** EXERCISE DATA follows **

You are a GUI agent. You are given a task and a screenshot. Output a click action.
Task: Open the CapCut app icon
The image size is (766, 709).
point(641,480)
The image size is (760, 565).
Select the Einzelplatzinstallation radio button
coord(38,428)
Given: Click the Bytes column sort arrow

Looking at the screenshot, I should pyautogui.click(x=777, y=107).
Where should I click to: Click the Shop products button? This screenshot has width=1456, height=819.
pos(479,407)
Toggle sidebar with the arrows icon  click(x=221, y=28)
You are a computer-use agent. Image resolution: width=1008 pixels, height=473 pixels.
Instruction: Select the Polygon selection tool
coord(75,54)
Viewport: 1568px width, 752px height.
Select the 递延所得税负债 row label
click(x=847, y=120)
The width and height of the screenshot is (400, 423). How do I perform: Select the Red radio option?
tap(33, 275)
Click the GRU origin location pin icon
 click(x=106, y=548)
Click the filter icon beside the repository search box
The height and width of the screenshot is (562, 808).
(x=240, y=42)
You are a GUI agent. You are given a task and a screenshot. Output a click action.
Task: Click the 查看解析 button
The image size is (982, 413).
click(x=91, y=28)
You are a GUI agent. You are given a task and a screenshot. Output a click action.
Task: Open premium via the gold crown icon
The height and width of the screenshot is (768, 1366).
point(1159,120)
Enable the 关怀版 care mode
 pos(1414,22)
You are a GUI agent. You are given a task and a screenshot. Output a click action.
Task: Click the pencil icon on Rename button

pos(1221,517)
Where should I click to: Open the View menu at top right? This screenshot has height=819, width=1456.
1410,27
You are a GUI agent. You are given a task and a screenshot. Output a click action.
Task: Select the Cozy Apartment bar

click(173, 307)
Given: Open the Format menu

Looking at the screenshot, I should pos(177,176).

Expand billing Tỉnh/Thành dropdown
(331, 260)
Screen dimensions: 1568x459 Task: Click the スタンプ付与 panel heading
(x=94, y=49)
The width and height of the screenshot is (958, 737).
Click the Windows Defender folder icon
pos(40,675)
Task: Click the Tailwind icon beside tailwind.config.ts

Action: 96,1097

** End of EXERCISE DATA **

**WHAT IS NEEDED**
Every entry must appear again in the answer, exactly as written.

**OUTPUT BELOW**
You are a GUI agent. You are given a task and a screenshot. Output a click action.
Task: Open the CapCut app icon
The image size is (766, 709).
point(641,480)
The image size is (760, 565).
Select the Einzelplatzinstallation radio button
coord(38,428)
Given: Click the Bytes column sort arrow

Looking at the screenshot, I should pyautogui.click(x=777, y=107).
Where should I click to: Click the Shop products button? This screenshot has width=1456, height=819.
pos(479,407)
Toggle sidebar with the arrows icon  click(x=221, y=28)
You are a computer-use agent. Image resolution: width=1008 pixels, height=473 pixels.
Instruction: Select the Polygon selection tool
coord(75,54)
Viewport: 1568px width, 752px height.
Select the 递延所得税负债 row label
click(x=847, y=120)
The width and height of the screenshot is (400, 423). How do I perform: Select the Red radio option?
tap(33, 275)
Click the GRU origin location pin icon
 click(x=106, y=548)
Click the filter icon beside the repository search box
The height and width of the screenshot is (562, 808).
(x=240, y=42)
You are a GUI agent. You are given a task and a screenshot. Output a click action.
Task: Click the 查看解析 button
The image size is (982, 413).
click(x=91, y=28)
You are a GUI agent. You are given a task and a screenshot. Output a click action.
Task: Open premium via the gold crown icon
The height and width of the screenshot is (768, 1366).
point(1159,120)
Enable the 关怀版 care mode
 pos(1414,22)
You are a GUI agent. You are given a task and a screenshot. Output a click action.
Task: Click the pencil icon on Rename button

pos(1221,517)
Where should I click to: Open the View menu at top right? This screenshot has height=819, width=1456.
1410,27
You are a GUI agent. You are given a task and a screenshot. Output a click action.
Task: Select the Cozy Apartment bar

click(173, 307)
Given: Open the Format menu

Looking at the screenshot, I should pos(177,176).

Expand billing Tỉnh/Thành dropdown
(331, 260)
Screen dimensions: 1568x459 Task: Click the スタンプ付与 panel heading
(x=94, y=49)
The width and height of the screenshot is (958, 737).
Click the Windows Defender folder icon
pos(40,675)
Task: Click the Tailwind icon beside tailwind.config.ts

Action: 96,1097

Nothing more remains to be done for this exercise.